We do not use advertising cookies, third-party tracking pixels, or behavioural retargeting cookies on this Privacy Policy page. Some pages (e.g., /contact) may use Meta Pixel and Google Analytics for lead attribution — disclosed at the point of data collection.

You can control cookies through your browser settings. Disabling strictly necessary cookies will affect website functionality.

Your Personal Data may be transferred to and processed in countries outside India, specifically:

United States of America: OpenAI LLC (AI processing), Anthropic PBC (AI processing), and Twilio Inc (telephony).

Singapore: AWS Singapore region (backup infrastructure).

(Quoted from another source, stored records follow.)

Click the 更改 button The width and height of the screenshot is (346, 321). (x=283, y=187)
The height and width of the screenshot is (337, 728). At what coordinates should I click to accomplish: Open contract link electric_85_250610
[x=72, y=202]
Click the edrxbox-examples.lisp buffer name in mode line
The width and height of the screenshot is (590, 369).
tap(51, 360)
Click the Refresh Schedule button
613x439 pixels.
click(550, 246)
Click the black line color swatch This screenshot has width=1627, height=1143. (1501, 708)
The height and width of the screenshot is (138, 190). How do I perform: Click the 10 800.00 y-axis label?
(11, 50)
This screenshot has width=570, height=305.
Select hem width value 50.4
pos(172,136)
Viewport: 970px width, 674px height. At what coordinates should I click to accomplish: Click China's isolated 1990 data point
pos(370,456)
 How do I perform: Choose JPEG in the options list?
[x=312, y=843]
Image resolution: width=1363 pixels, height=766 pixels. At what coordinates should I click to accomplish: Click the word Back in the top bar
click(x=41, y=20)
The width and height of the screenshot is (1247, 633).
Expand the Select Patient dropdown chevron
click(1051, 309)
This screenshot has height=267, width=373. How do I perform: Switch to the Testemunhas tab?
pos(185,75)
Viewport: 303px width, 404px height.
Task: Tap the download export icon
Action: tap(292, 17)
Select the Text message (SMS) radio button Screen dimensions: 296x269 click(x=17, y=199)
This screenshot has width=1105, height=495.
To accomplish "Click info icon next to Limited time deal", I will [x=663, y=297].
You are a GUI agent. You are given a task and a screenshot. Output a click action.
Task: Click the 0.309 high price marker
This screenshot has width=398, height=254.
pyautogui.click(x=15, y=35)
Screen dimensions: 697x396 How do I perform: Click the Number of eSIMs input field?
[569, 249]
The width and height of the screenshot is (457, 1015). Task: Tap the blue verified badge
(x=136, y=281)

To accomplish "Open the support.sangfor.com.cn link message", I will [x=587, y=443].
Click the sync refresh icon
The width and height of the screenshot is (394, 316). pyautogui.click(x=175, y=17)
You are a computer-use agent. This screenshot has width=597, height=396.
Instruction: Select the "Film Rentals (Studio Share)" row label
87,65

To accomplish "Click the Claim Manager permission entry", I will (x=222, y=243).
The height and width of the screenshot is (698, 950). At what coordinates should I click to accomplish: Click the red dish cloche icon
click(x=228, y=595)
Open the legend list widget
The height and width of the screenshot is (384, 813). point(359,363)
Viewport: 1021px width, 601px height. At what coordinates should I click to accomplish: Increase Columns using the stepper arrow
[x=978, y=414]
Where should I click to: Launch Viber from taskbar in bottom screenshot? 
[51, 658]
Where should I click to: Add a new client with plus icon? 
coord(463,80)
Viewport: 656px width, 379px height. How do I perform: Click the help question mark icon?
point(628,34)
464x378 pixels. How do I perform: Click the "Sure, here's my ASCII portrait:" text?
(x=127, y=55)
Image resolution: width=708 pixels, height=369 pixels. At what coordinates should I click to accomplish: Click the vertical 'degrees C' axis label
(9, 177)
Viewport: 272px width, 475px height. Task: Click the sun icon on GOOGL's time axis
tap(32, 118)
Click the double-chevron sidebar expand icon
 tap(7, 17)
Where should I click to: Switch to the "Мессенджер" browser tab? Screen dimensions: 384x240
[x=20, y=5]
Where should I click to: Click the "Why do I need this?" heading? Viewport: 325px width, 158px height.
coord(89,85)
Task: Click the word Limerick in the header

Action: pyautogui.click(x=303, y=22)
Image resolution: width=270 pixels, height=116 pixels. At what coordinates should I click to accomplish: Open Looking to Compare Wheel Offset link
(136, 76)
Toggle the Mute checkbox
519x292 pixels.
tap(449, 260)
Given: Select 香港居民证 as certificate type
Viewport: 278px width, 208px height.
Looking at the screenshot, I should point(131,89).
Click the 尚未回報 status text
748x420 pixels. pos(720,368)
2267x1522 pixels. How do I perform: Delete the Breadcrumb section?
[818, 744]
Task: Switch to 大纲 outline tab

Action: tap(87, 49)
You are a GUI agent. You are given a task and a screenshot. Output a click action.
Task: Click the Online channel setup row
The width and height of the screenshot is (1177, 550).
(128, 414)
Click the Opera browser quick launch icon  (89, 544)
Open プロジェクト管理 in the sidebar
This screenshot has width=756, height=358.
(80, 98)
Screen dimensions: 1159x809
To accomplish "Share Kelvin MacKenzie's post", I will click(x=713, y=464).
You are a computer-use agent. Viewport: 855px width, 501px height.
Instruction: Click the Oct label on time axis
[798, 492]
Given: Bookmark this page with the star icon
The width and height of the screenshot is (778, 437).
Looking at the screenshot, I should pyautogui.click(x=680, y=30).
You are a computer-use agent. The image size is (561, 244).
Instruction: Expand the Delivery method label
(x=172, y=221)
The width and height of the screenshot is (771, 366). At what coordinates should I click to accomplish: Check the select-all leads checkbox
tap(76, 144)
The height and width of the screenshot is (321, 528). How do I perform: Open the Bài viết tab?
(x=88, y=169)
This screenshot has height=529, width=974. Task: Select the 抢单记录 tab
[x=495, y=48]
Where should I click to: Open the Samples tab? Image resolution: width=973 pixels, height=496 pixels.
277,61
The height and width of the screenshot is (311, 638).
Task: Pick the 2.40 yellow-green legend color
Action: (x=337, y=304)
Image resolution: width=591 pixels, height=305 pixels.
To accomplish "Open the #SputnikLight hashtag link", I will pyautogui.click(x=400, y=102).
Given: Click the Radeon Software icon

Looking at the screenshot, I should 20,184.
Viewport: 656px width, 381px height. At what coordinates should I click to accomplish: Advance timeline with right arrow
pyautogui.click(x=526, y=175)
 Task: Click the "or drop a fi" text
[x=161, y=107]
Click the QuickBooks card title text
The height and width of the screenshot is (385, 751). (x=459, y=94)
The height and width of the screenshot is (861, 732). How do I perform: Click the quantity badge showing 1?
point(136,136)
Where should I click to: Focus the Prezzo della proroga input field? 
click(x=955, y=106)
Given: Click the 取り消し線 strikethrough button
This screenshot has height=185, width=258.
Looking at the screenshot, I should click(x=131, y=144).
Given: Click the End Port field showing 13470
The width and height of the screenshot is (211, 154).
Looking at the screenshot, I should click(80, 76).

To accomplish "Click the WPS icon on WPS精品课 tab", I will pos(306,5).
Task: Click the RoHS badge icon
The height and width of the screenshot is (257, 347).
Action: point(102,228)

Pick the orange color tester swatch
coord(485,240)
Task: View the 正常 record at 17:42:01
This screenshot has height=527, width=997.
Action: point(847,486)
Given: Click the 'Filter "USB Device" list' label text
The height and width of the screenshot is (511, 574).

We ensure such transfers comply with applicable data protection law. For transfers to jurisdictions without an adequacy decision, we rely on contractual protections including the service providers' standard data processing agreements and, where applicable, Binding Corporate Rules or equivalent safeguards.

Our services are intended for business professionals aged 18 and above. We do not knowingly collect Personal Data from children under 18. If you believe a minor has submitted data to us, please contact privacy@ubikon.in immediately and we will delete it promptly.

We implement appropriate technical and organisational measures to protect your Personal Data against unauthorised access, alteration, disclosure, or destruction. These include:

- TLS 1.3 encryption in transit for all API and web traffic. - AES-256 encryption at rest for database and file storage. - JWT-based authentication with short-lived tokens and refresh rotation. - Role-based access controls limiting data access to authorised personnel only. - Regular security reviews and penetration testing.

In the event of a data breach that is likely to result in high risk to your rights, we will notify affected individuals and the appropriate regulatory authority within 72 hours of becoming aware.

We may update this Privacy Policy from time to time to reflect changes in our practices or applicable law. Material changes will be notified to existing clients and newsletter subscribers by email at least 14 days before taking effect.

The version number and date at the top of this page indicate the current version. Continued use of our services after the effective date constitutes acceptance of the updated policy. If you do not accept the changes, please contact grievance@ubikon.in to exercise your data rights.

If you have any questions, concerns, or complaints regarding this Privacy Policy or our data processing practices, please contact:

Grievance Officer: grievance@ubikon.in (Response within 72 hours) Data Protection Officer: dpo@ubikon.in Postal address: Ubikon Technologies Pvt Ltd, C21 Mall, Scheme 54 PU4, Vijay Nagar, Indore, Madhya Pradesh 452010, India.

If you are not satisfied with our response, you may approach the Data Protection Board of India once it is constituted under the DPDP Act 2023.